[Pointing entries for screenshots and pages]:
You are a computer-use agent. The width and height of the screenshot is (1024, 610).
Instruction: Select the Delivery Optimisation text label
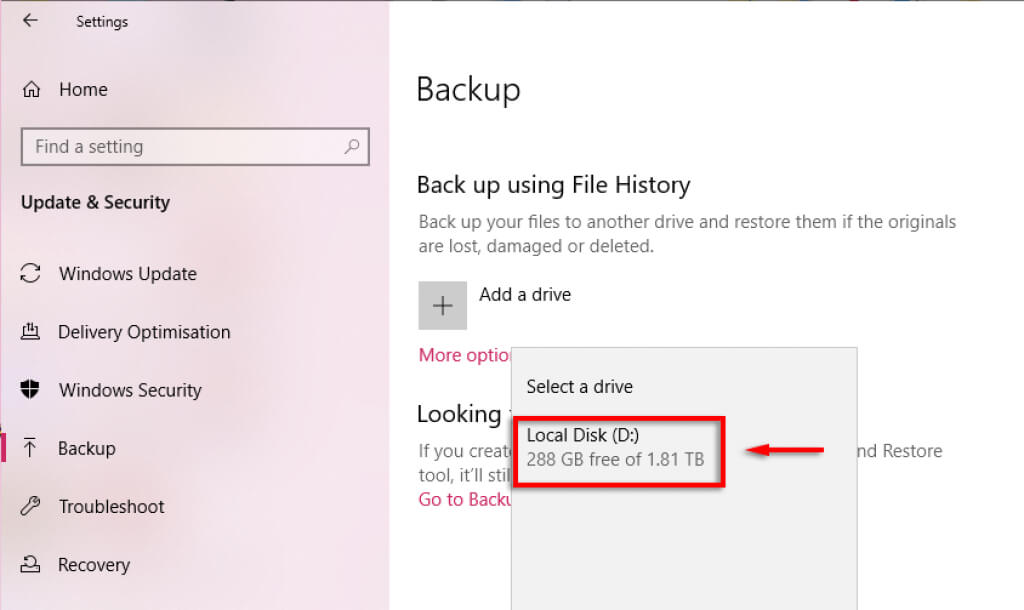coord(144,331)
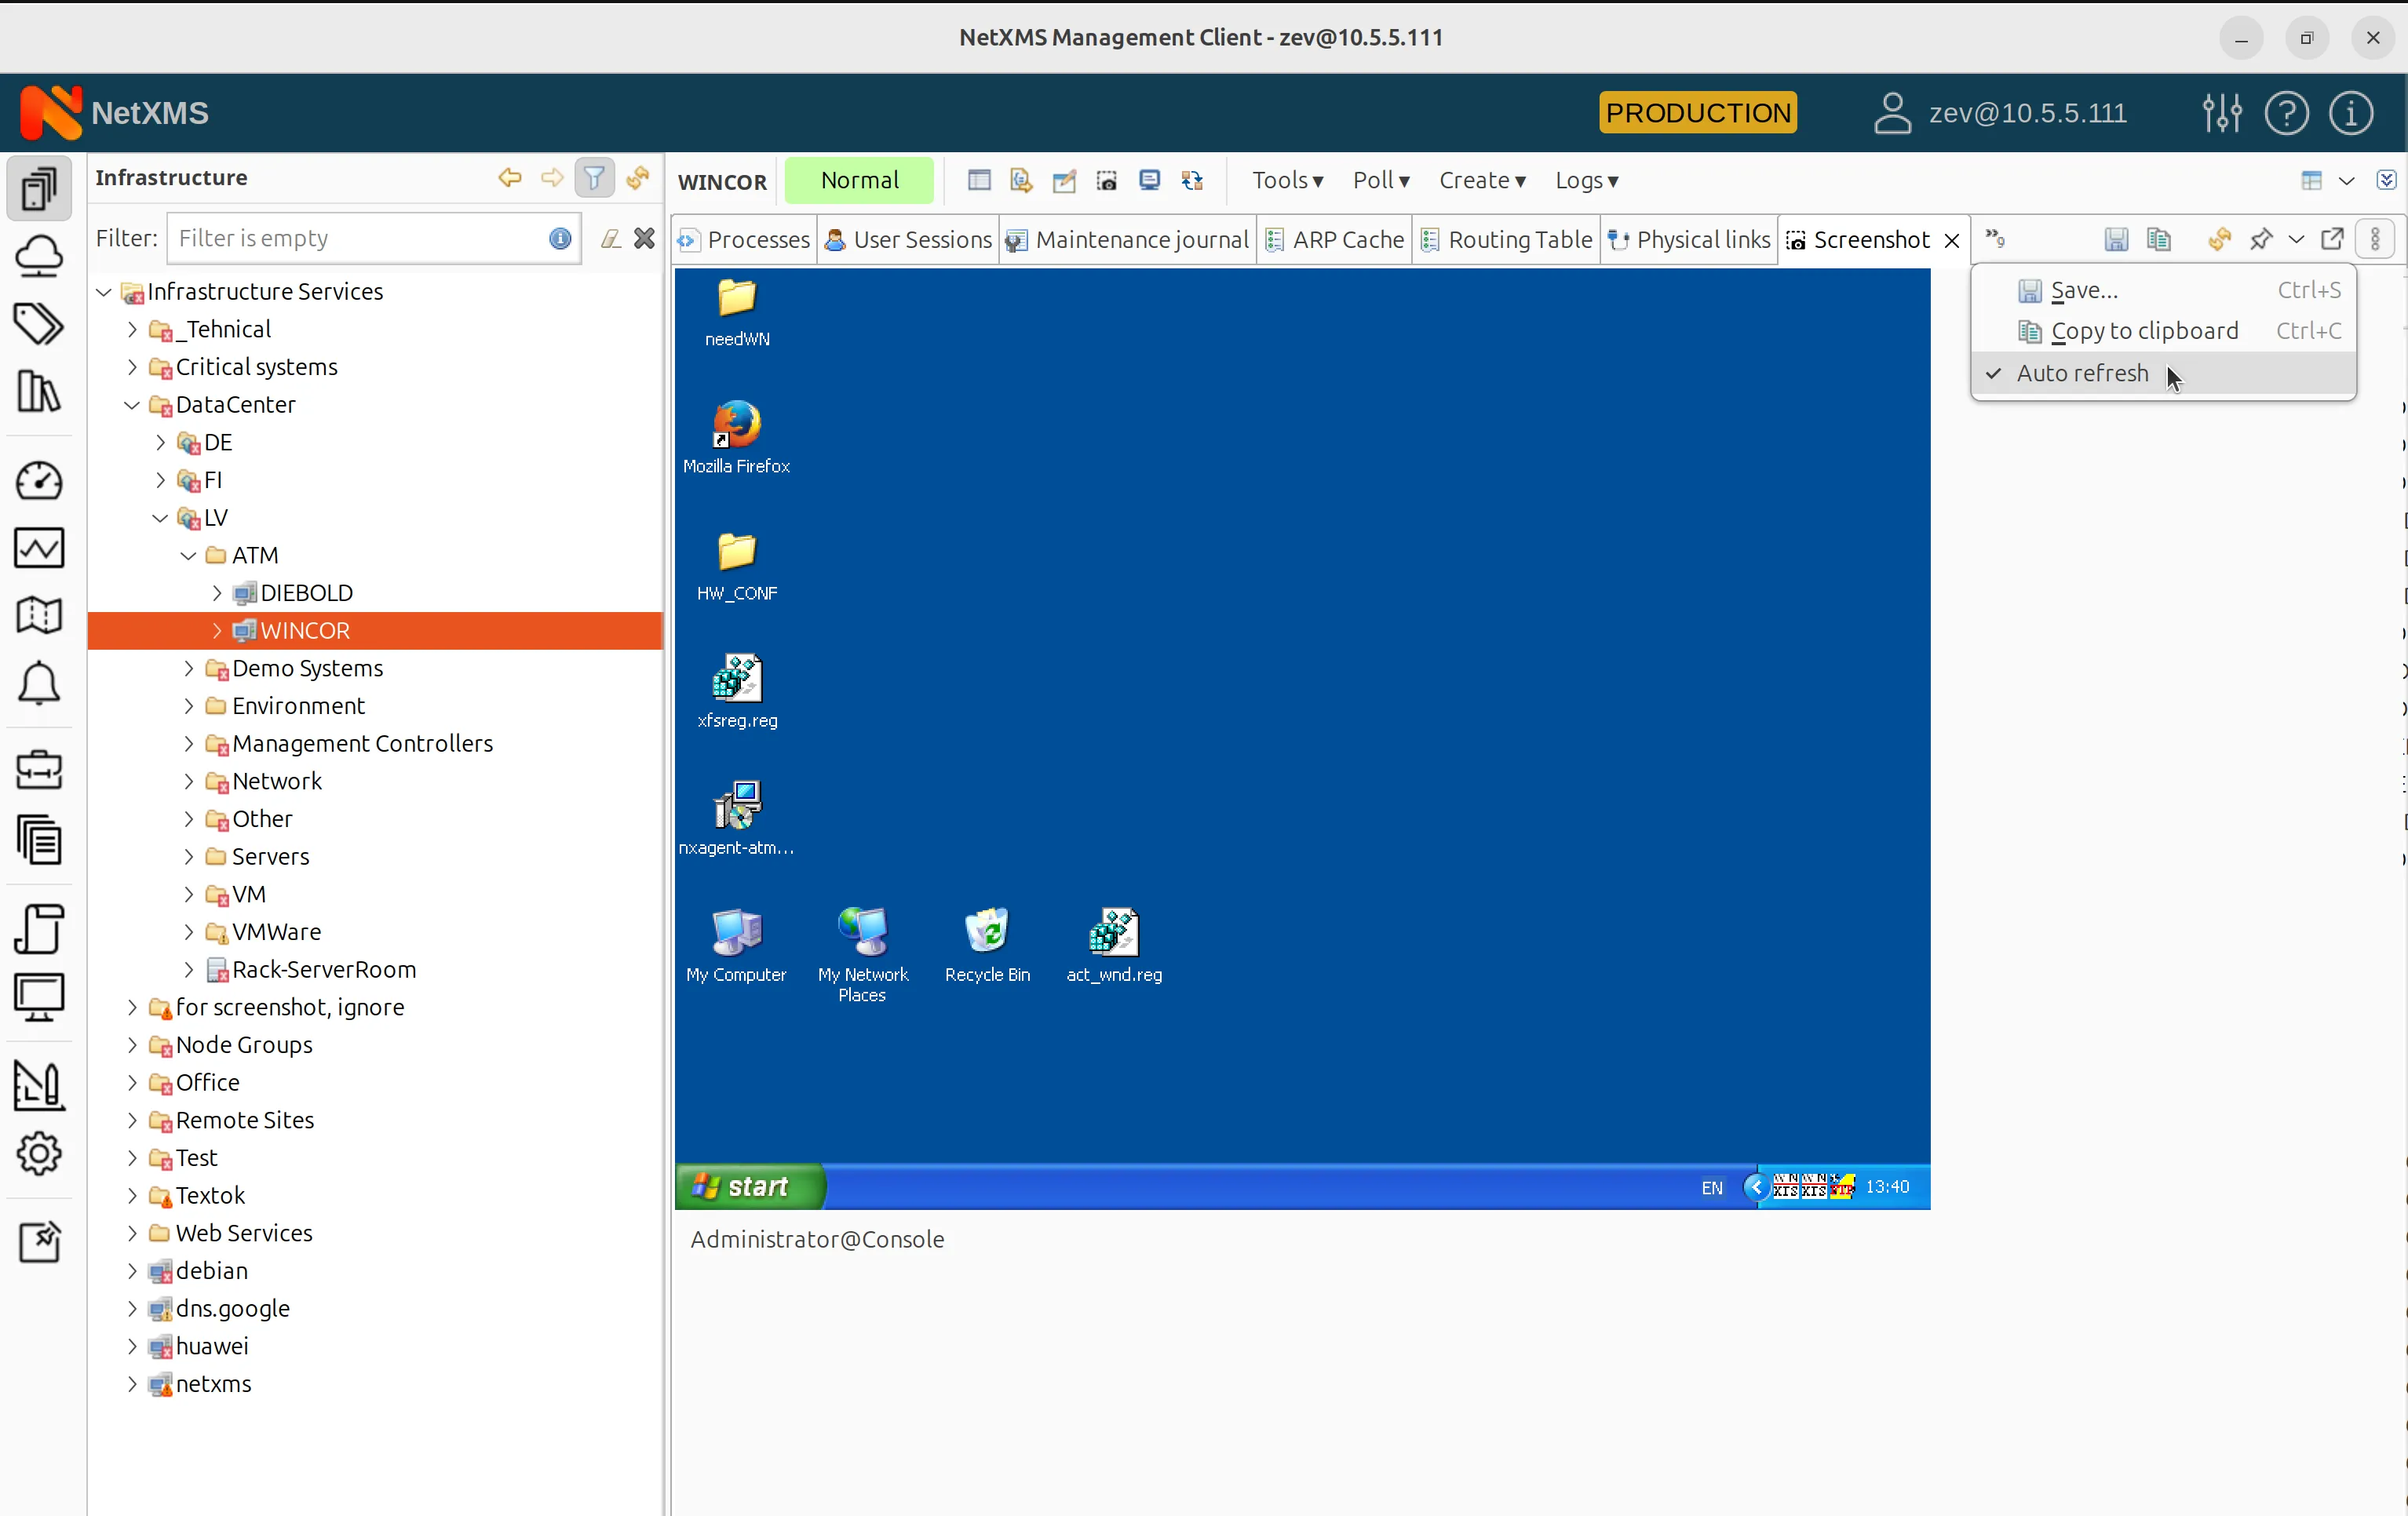
Task: Open the Tools dropdown menu
Action: pos(1288,180)
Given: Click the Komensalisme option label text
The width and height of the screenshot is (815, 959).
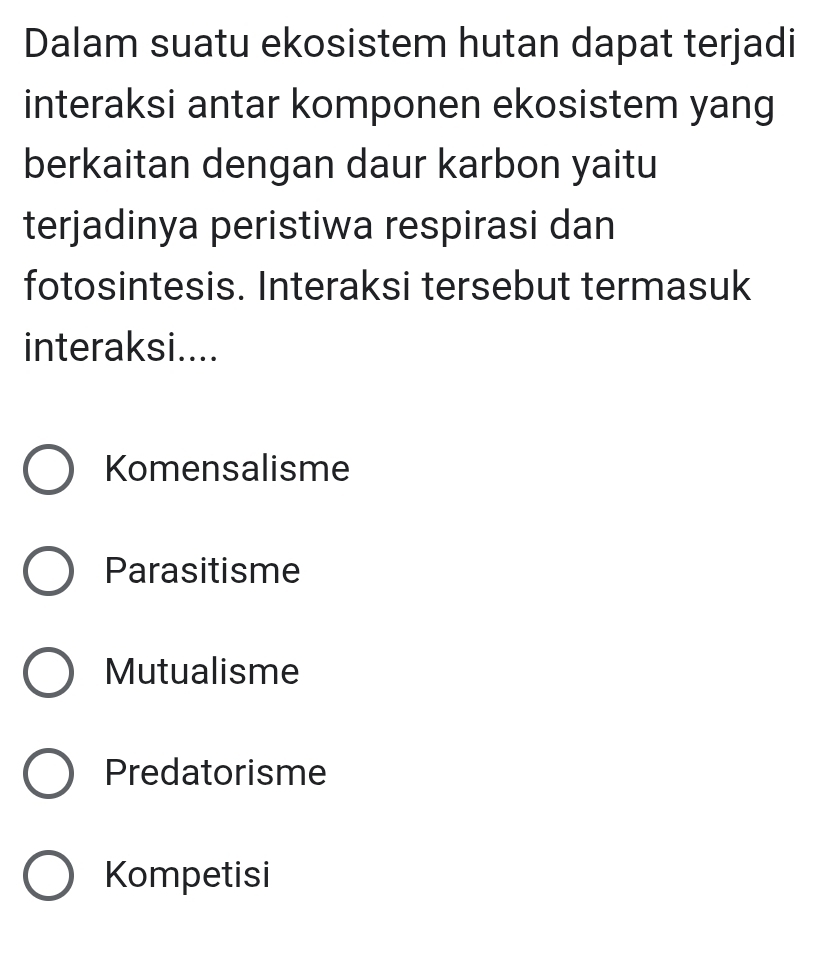Looking at the screenshot, I should pyautogui.click(x=227, y=469).
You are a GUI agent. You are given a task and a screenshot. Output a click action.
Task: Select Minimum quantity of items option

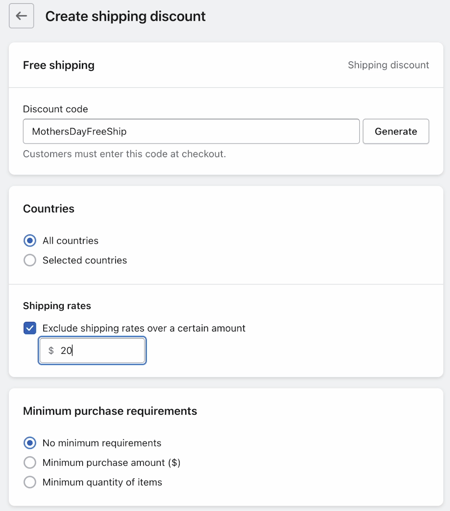[x=30, y=482]
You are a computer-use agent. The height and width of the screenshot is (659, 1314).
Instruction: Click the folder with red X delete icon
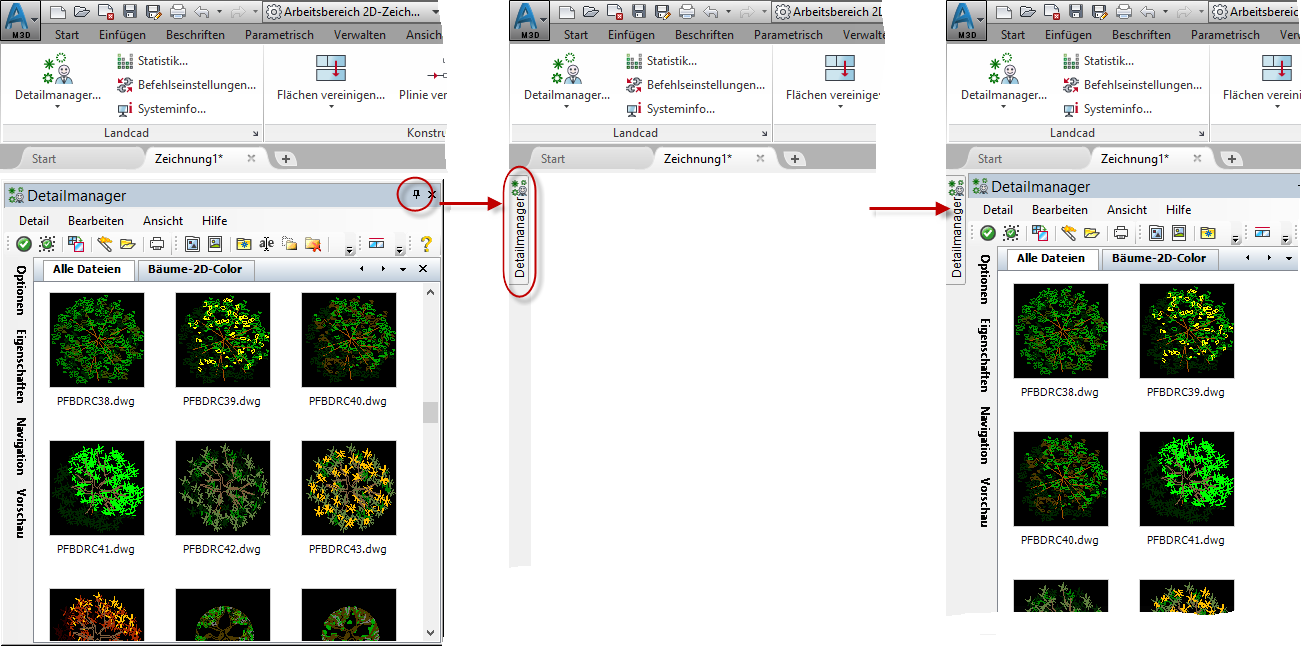pyautogui.click(x=313, y=243)
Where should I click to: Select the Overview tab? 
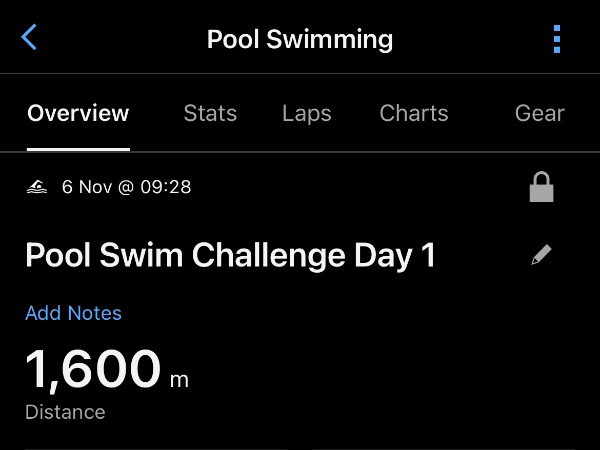[78, 113]
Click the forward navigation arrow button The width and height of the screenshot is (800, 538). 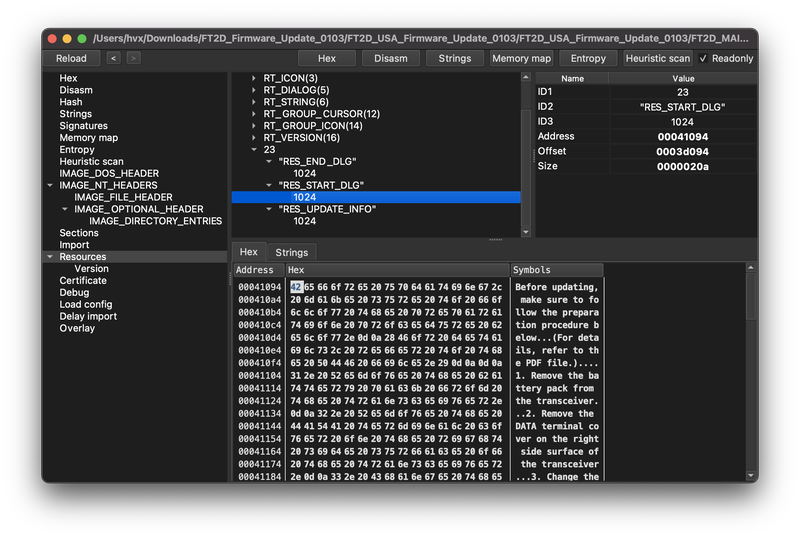pos(133,58)
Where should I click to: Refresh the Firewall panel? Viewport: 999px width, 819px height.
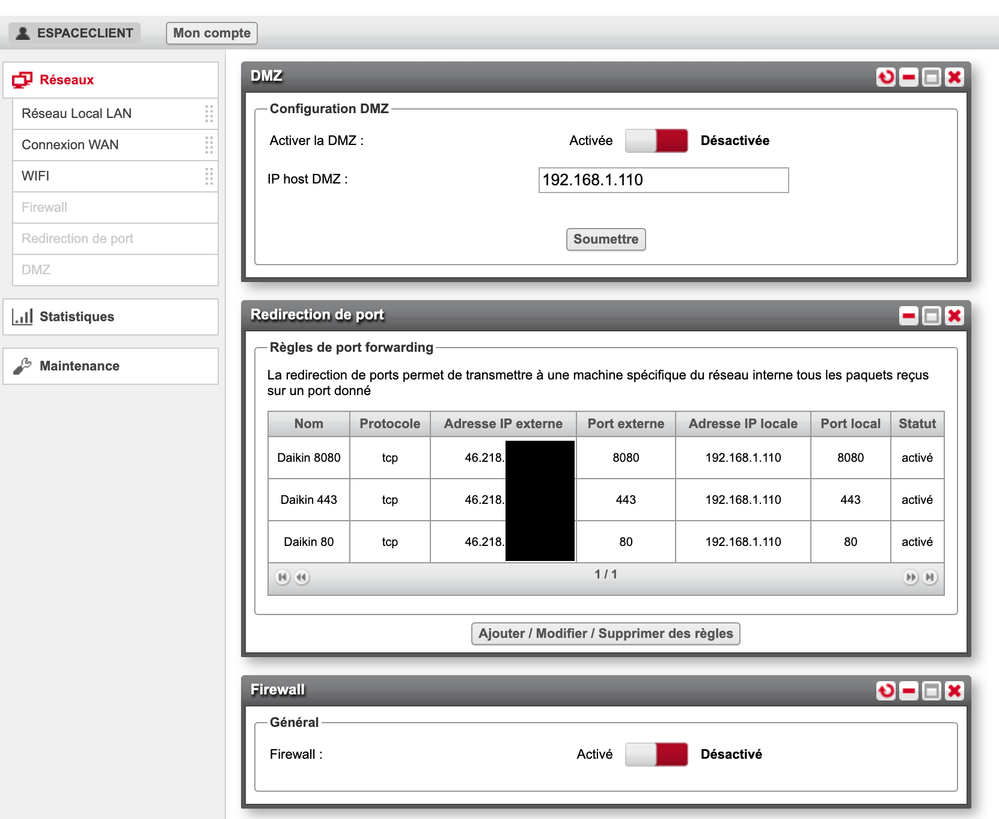pos(886,691)
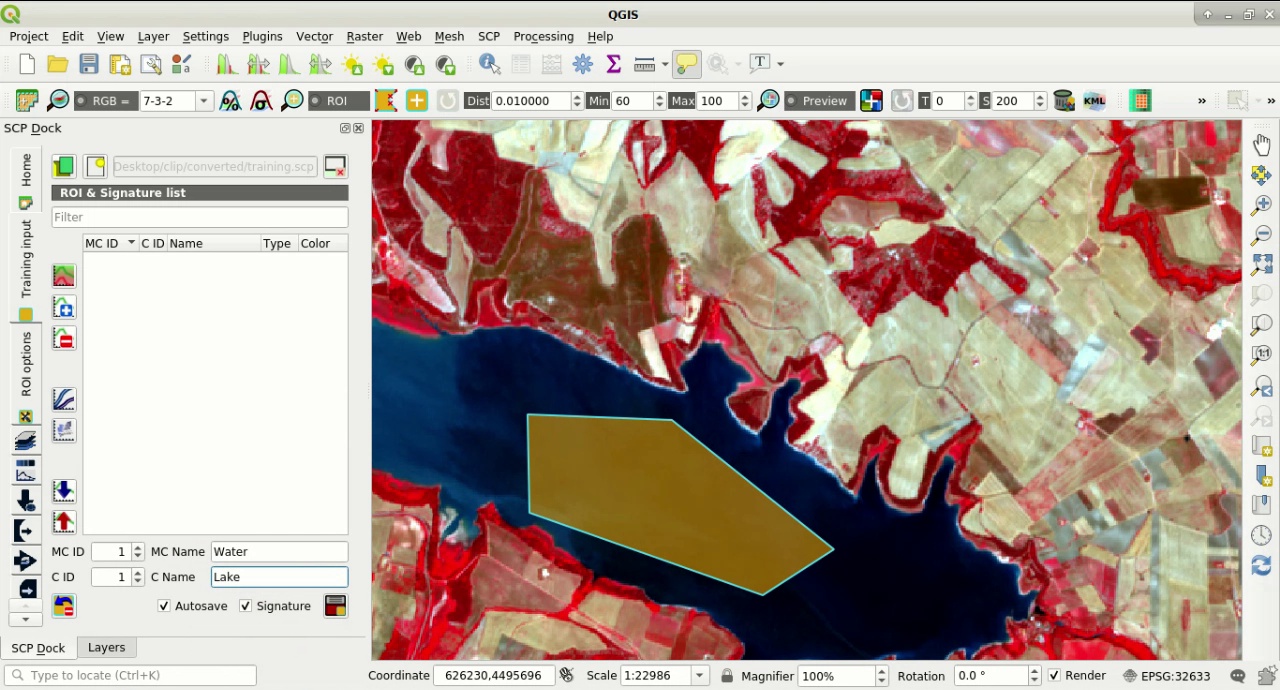Viewport: 1280px width, 690px height.
Task: Click the EPSG:32633 CRS button
Action: (x=1166, y=676)
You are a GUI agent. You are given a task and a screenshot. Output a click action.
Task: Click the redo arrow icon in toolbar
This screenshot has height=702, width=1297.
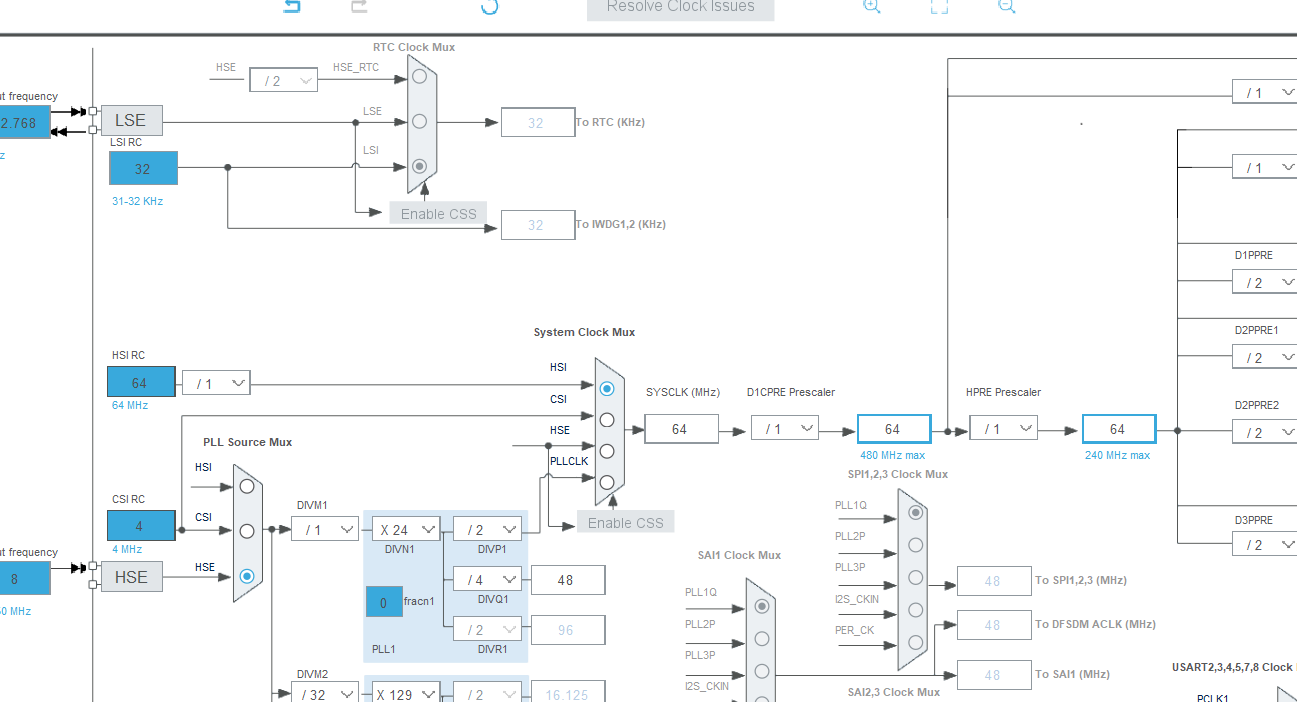point(359,6)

[Objective]: Find every line of the entries above that contains the word "Where", and copy each of those lines. Match the word with its capitalization.

[Exercise result]:
Where should I click to: Select the Overview tab? 
Where should I click to: Refresh the Firewall panel? Viewport: 999px width, 819px height.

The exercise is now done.